### [Texto para leitura]
* * * * * * * * *

Este artigo revela as preocupações dos EUA com o avanço militar da China O desfile de 3 de setembro provou que o equilíbrio militar regional mudou

China aumenta sua capacidade militar (Foto: Xinhua )

Por Sam Roggeveen em Foreign Policy (*) - É hoje amplamente aceito que a história que os países ocidentais contaram a si mesmos sobre o desenvolvimento tecnológico da China — mera imitadora da tecnologia ocidental; usurpadora de propriedade intelectual ; seus sucessos resultam de subsídios públicos esbanjadores — é inadequada. Essa história ainda contém alguns elementos de verdade, mas é muito menos verdadeira do que costumava ser. A China é hoje inovadora e líder tecnológica em robótica , veículos elétricos , reatores nucleares , energia solar , drones , ferrovias de alta velocidade e IA .

Se fosse necessária uma confirmação, o desfile militar de 3 de setembro em Pequim confirma que precisamos adicionar tecnologia militar a essa lista. Não basta mais dizer que o Exército de Libertação Popular (ELP) da China está se atualizando ou que está copiando projetos de equipamentos militares estrangeiros. A China agora está inovando e liderando. Nesse processo, o equilíbrio militar regional que há décadas favorece os Estados Unidos e seus parceiros está sendo irrevogavelmente alterado. 

O Desfile do Dia da Vitória, que marcou o 80º aniversário da "guerra de resistência do povo chinês contra a agressão japonesa e a guerra antifascista mundial", foi uma vitrine do poderio militar contemporâneo da China e uma prévia do seu futuro. A China costumava relutar em exibir seus equipamentos militares mais recentes, mas o véu foi levantado — ainda que seletivamente — para este evento.

* * * * * * * * *

### [Dados fornecidos]
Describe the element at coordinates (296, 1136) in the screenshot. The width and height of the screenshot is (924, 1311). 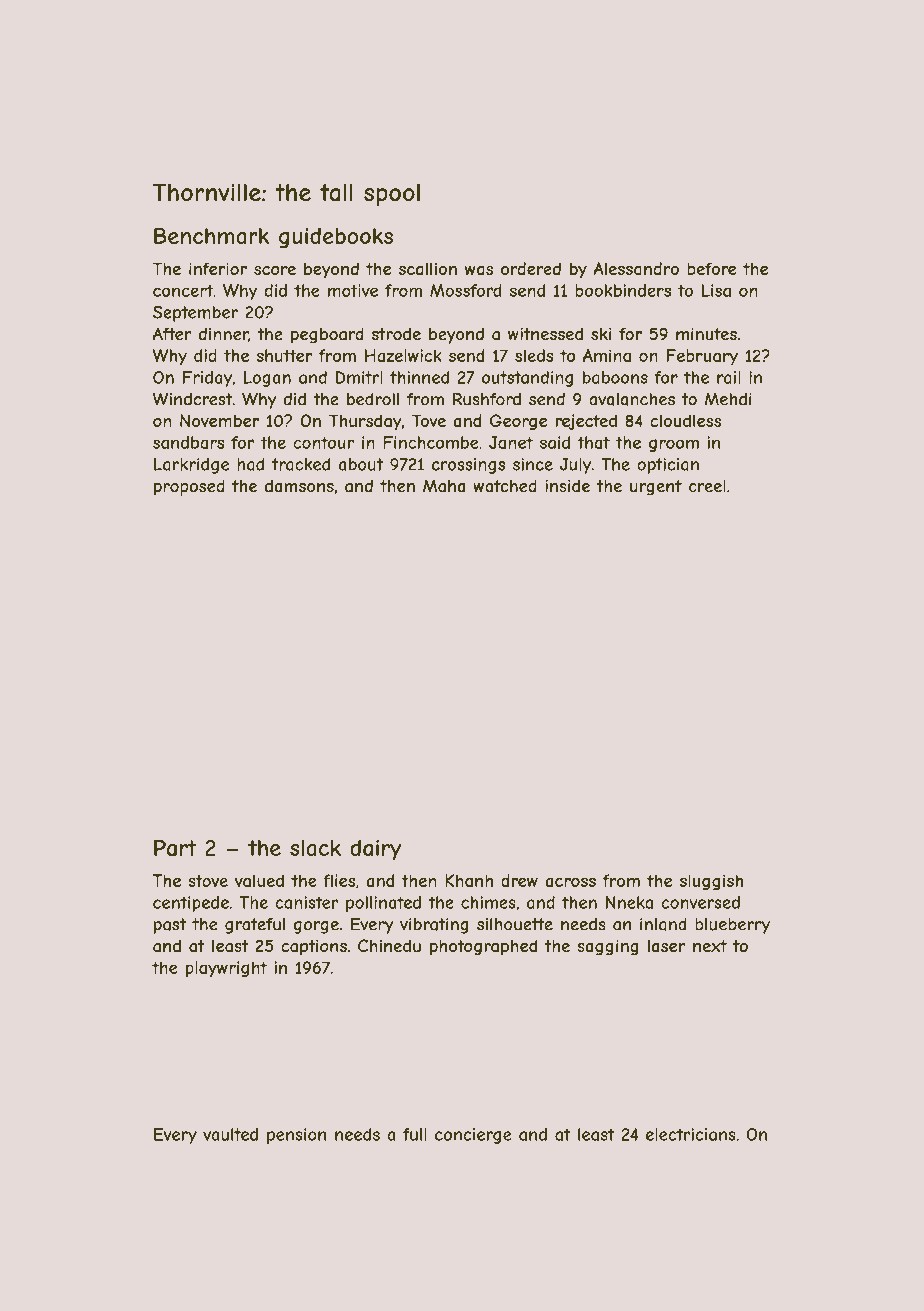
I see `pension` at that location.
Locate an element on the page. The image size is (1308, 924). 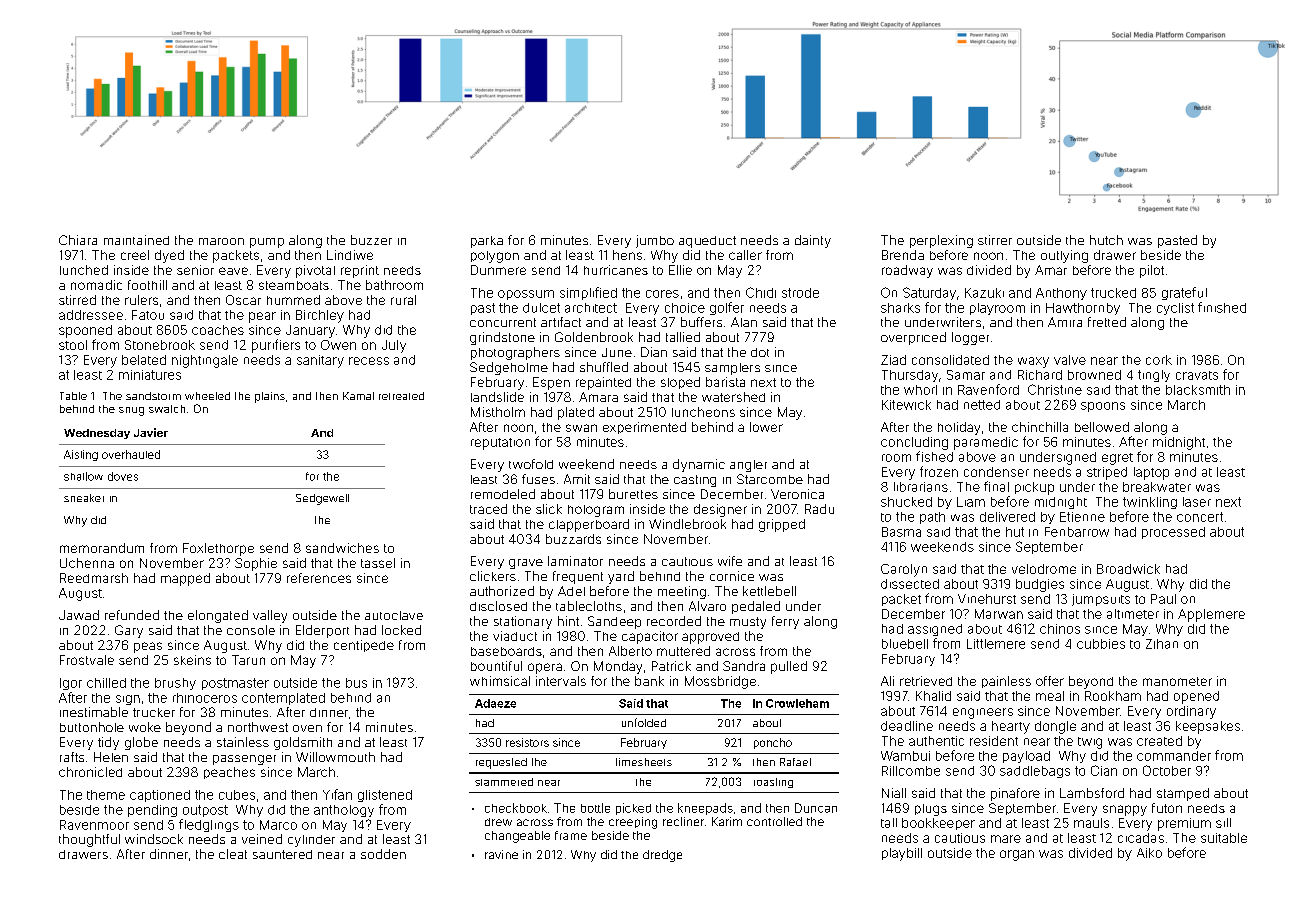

* * * * * * * * *

Responda, com base no texto sobre o avanço militar da China:
(a) Em que data ocorreu o desfile militar em Pequim?
(b) Qual aniversário o Desfile do Dia da Vitória marcou?
(c) Em quais áreas a China é apontada como inovadora e líder tecnológica?

### [Solução do exercício]
(a) Em 3 de setembro.
(b) O 80º aniversário da "guerra de resistência do povo chinês contra a agressão japonesa e a guerra antifascista mundial".
(c) Robótica, veículos elétricos, reatores nucleares, energia solar, drones, ferrovias de alta velocidade e IA.